What you should do: Swap every "Instruction" in the listing below for "Directive", and leave everything else unchanged.

Materials provided:
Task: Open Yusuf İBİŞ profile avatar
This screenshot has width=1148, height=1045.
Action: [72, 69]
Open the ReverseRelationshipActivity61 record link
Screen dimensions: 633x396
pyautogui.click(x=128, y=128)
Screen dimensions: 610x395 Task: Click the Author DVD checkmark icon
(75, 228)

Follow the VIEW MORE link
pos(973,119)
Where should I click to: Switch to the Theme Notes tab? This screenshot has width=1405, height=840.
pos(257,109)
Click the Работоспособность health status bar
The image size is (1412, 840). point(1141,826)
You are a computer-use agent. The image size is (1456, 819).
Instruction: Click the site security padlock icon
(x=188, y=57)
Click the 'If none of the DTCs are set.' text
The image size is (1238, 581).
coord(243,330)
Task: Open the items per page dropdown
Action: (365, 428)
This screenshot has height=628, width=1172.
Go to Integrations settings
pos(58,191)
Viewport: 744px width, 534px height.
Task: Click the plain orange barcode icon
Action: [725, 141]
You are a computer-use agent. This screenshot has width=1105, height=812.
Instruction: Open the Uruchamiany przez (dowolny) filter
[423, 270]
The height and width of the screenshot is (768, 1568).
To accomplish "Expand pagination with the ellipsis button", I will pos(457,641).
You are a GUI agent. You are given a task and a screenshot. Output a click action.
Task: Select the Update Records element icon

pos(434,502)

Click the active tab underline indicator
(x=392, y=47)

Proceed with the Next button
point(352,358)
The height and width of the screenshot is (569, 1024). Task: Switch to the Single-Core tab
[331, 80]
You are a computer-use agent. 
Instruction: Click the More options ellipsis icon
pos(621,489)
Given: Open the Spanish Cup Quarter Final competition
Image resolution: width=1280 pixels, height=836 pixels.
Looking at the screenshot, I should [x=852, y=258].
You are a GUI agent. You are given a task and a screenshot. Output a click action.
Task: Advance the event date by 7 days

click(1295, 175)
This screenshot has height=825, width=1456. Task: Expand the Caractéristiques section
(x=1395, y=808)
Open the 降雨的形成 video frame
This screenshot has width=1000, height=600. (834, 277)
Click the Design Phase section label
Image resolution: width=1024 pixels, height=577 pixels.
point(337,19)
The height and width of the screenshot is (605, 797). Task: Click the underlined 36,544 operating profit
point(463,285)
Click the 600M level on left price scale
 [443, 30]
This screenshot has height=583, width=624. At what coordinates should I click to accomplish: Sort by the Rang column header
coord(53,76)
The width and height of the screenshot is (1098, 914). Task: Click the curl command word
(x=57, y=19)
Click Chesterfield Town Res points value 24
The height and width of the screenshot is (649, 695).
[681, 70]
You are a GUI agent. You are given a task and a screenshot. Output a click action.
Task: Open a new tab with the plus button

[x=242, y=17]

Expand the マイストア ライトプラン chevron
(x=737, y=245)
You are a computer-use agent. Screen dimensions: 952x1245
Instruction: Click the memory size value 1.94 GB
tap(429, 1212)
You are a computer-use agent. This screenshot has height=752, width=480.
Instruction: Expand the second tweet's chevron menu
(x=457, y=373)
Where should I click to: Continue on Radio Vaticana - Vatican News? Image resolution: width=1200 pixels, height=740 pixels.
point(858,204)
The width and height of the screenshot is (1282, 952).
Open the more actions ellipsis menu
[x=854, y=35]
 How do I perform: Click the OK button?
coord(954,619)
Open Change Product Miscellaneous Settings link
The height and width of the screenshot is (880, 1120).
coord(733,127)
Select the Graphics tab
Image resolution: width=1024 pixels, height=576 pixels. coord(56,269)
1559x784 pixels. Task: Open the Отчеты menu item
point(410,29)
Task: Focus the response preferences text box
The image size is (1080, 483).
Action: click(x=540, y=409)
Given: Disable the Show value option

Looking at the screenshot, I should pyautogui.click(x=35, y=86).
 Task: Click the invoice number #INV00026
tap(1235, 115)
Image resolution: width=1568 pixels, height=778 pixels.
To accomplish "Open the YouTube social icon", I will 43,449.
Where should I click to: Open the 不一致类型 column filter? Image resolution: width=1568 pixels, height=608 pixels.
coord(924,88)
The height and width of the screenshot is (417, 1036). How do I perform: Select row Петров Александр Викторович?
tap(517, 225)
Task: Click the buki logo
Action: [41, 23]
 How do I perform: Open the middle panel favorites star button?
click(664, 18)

Finished exercise:
Task: Open Yusuf İBİŞ profile avatar
This screenshot has width=1148, height=1045.
Action: [72, 69]
Open the ReverseRelationshipActivity61 record link
Screen dimensions: 633x396
pyautogui.click(x=128, y=128)
Screen dimensions: 610x395 Task: Click the Author DVD checkmark icon
(75, 228)

Follow the VIEW MORE link
pos(973,119)
Where should I click to: Switch to the Theme Notes tab? This screenshot has width=1405, height=840.
pos(257,109)
Click the Работоспособность health status bar
The image size is (1412, 840). point(1141,826)
You are a computer-use agent. The image size is (1456, 819).
Directive: Click the site security padlock icon
(x=188, y=57)
Click the 'If none of the DTCs are set.' text
The image size is (1238, 581).
coord(243,330)
Task: Open the items per page dropdown
Action: (365, 428)
This screenshot has height=628, width=1172.
Go to Integrations settings
pos(58,191)
Viewport: 744px width, 534px height.
Task: Click the plain orange barcode icon
Action: [725, 141]
You are a computer-use agent. This screenshot has width=1105, height=812.
Directive: Open the Uruchamiany przez (dowolny) filter
[423, 270]
The height and width of the screenshot is (768, 1568).
To accomplish "Expand pagination with the ellipsis button", I will pos(457,641).
You are a GUI agent. You are given a task and a screenshot. Output a click action.
Task: Select the Update Records element icon

pos(434,502)

Click the active tab underline indicator
(x=392, y=47)

Proceed with the Next button
point(352,358)
The height and width of the screenshot is (569, 1024). Task: Switch to the Single-Core tab
[331, 80]
You are a computer-use agent. 
Directive: Click the More options ellipsis icon
pos(621,489)
Given: Open the Spanish Cup Quarter Final competition
Image resolution: width=1280 pixels, height=836 pixels.
Looking at the screenshot, I should [x=852, y=258].
You are a GUI agent. You are given a task and a screenshot. Output a click action.
Task: Advance the event date by 7 days

click(1295, 175)
This screenshot has height=825, width=1456. Task: Expand the Caractéristiques section
(x=1395, y=808)
Open the 降雨的形成 video frame
This screenshot has width=1000, height=600. (834, 277)
Click the Design Phase section label
Image resolution: width=1024 pixels, height=577 pixels.
point(337,19)
The height and width of the screenshot is (605, 797). Task: Click the underlined 36,544 operating profit
point(463,285)
Click the 600M level on left price scale
 [443, 30]
This screenshot has height=583, width=624. At what coordinates should I click to accomplish: Sort by the Rang column header
coord(53,76)
The width and height of the screenshot is (1098, 914). Task: Click the curl command word
(x=57, y=19)
Click Chesterfield Town Res points value 24
The height and width of the screenshot is (649, 695).
[681, 70]
You are a GUI agent. You are given a task and a screenshot. Output a click action.
Task: Open a new tab with the plus button

[x=242, y=17]

Expand the マイストア ライトプラン chevron
(x=737, y=245)
You are a computer-use agent. Screen dimensions: 952x1245
Directive: Click the memory size value 1.94 GB
tap(429, 1212)
You are a computer-use agent. This screenshot has height=752, width=480.
Directive: Expand the second tweet's chevron menu
(x=457, y=373)
Where should I click to: Continue on Radio Vaticana - Vatican News? Image resolution: width=1200 pixels, height=740 pixels.
point(858,204)
The width and height of the screenshot is (1282, 952).
Open the more actions ellipsis menu
[x=854, y=35]
 How do I perform: Click the OK button?
coord(954,619)
Open Change Product Miscellaneous Settings link
The height and width of the screenshot is (880, 1120).
coord(733,127)
Select the Graphics tab
Image resolution: width=1024 pixels, height=576 pixels. coord(56,269)
1559x784 pixels. Task: Open the Отчеты menu item
point(410,29)
Task: Focus the response preferences text box
The image size is (1080, 483).
Action: click(x=540, y=409)
Given: Disable the Show value option

Looking at the screenshot, I should pyautogui.click(x=35, y=86).
 Task: Click the invoice number #INV00026
tap(1235, 115)
Image resolution: width=1568 pixels, height=778 pixels.
To accomplish "Open the YouTube social icon", I will 43,449.
Where should I click to: Open the 不一致类型 column filter? Image resolution: width=1568 pixels, height=608 pixels.
coord(924,88)
The height and width of the screenshot is (417, 1036). How do I perform: Select row Петров Александр Викторович?
tap(517, 225)
Task: Click the buki logo
Action: [41, 23]
 How do I perform: Open the middle panel favorites star button?
click(664, 18)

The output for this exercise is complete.